# ABOUT THIS EXERCISE:
Turn every line of the rows below into a Markdown table with two columns, "No." for the row number and "Text" for the line itself, leaving out blank lines.

# RECORDS SHOWN:
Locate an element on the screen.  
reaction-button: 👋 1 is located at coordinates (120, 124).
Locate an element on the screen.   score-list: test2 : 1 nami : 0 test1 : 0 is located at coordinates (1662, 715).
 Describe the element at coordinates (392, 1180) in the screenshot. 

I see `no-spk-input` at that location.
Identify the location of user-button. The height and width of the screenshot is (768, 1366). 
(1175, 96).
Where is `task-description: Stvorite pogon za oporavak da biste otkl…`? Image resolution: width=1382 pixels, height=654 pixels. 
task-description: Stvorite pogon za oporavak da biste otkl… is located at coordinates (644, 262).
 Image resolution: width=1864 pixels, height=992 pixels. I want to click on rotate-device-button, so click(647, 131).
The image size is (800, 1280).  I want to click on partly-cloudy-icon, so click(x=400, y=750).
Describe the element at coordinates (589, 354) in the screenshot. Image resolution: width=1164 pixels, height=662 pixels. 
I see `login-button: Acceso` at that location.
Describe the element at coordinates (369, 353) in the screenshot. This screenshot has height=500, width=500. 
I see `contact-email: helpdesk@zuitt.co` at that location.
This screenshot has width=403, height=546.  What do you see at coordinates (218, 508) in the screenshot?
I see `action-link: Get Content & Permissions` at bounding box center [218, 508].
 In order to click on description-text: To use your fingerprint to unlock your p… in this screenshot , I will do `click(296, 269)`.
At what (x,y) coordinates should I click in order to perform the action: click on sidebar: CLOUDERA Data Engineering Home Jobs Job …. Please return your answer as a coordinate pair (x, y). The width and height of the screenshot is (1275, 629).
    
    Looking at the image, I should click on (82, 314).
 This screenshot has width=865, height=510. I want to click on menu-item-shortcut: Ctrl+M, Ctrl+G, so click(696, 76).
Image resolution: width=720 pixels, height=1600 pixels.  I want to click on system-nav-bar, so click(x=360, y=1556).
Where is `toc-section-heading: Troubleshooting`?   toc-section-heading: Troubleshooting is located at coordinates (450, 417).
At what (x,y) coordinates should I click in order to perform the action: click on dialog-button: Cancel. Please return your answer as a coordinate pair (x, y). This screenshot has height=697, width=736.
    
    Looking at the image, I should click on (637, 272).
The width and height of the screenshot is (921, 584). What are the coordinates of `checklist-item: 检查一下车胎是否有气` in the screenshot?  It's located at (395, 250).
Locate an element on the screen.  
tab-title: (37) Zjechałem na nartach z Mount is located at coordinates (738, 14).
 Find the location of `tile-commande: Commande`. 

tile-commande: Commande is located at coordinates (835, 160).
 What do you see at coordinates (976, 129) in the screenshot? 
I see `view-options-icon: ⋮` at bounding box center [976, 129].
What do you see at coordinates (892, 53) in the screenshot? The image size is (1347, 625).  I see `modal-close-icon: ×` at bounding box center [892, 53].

# TASK SOLUTION:
| No. | Text |
|---|---|
| 1 | Locate an element on the screen.   |
| 2 | reaction-button: 👋 1 is located at coordinates (120, 124). |
| 3 | Locate an element on the screen.   score-list: test2 : 1 nami : 0 test1 : 0 is located at coordinates (1662, 715). |
| 4 |  Describe the element at coordinates (392, 1180) in the screenshot.  |
| 5 | I see `no-spk-input` at that location. |
| 6 | Identify the location of user-button. The height and width of the screenshot is (768, 1366).  |
| 7 | (1175, 96). |
| 8 | Where is `task-description: Stvorite pogon za oporavak da biste otkl…`? Image resolution: width=1382 pixels, height=654 pixels.  |
| 9 | task-description: Stvorite pogon za oporavak da biste otkl… is located at coordinates (644, 262). |
| 10 |  Image resolution: width=1864 pixels, height=992 pixels. I want to click on rotate-device-button, so click(647, 131). |
| 11 | The image size is (800, 1280).  I want to click on partly-cloudy-icon, so click(x=400, y=750). |
| 12 | Describe the element at coordinates (589, 354) in the screenshot. Image resolution: width=1164 pixels, height=662 pixels.  |
| 13 | I see `login-button: Acceso` at that location. |
| 14 | Describe the element at coordinates (369, 353) in the screenshot. This screenshot has height=500, width=500.  |
| 15 | I see `contact-email: helpdesk@zuitt.co` at that location. |
| 16 | This screenshot has width=403, height=546.  What do you see at coordinates (218, 508) in the screenshot? |
| 17 | I see `action-link: Get Content & Permissions` at bounding box center [218, 508]. |
| 18 |  In order to click on description-text: To use your fingerprint to unlock your p… in this screenshot , I will do `click(296, 269)`. |
| 19 | At what (x,y) coordinates should I click in order to perform the action: click on sidebar: CLOUDERA Data Engineering Home Jobs Job …. Please return your answer as a coordinate pair (x, y). The width and height of the screenshot is (1275, 629). |
| 20 |     Looking at the image, I should click on (82, 314). |
| 21 |  This screenshot has width=865, height=510. I want to click on menu-item-shortcut: Ctrl+M, Ctrl+G, so click(696, 76). |
| 22 | Image resolution: width=720 pixels, height=1600 pixels.  I want to click on system-nav-bar, so click(x=360, y=1556). |
| 23 | Where is `toc-section-heading: Troubleshooting`?   toc-section-heading: Troubleshooting is located at coordinates (450, 417). |
| 24 | At what (x,y) coordinates should I click in order to perform the action: click on dialog-button: Cancel. Please return your answer as a coordinate pair (x, y). This screenshot has height=697, width=736. |
| 25 |     Looking at the image, I should click on (637, 272). |
| 26 | The width and height of the screenshot is (921, 584). What are the coordinates of `checklist-item: 检查一下车胎是否有气` in the screenshot?  It's located at (395, 250). |
| 27 | Locate an element on the screen.   |
| 28 | tab-title: (37) Zjechałem na nartach z Mount is located at coordinates (738, 14). |
| 29 |  Find the location of `tile-commande: Commande`.  |
| 30 | tile-commande: Commande is located at coordinates (835, 160). |
| 31 |  What do you see at coordinates (976, 129) in the screenshot?  |
| 32 | I see `view-options-icon: ⋮` at bounding box center [976, 129]. |
| 33 | What do you see at coordinates (892, 53) in the screenshot? The image size is (1347, 625).  I see `modal-close-icon: ×` at bounding box center [892, 53]. |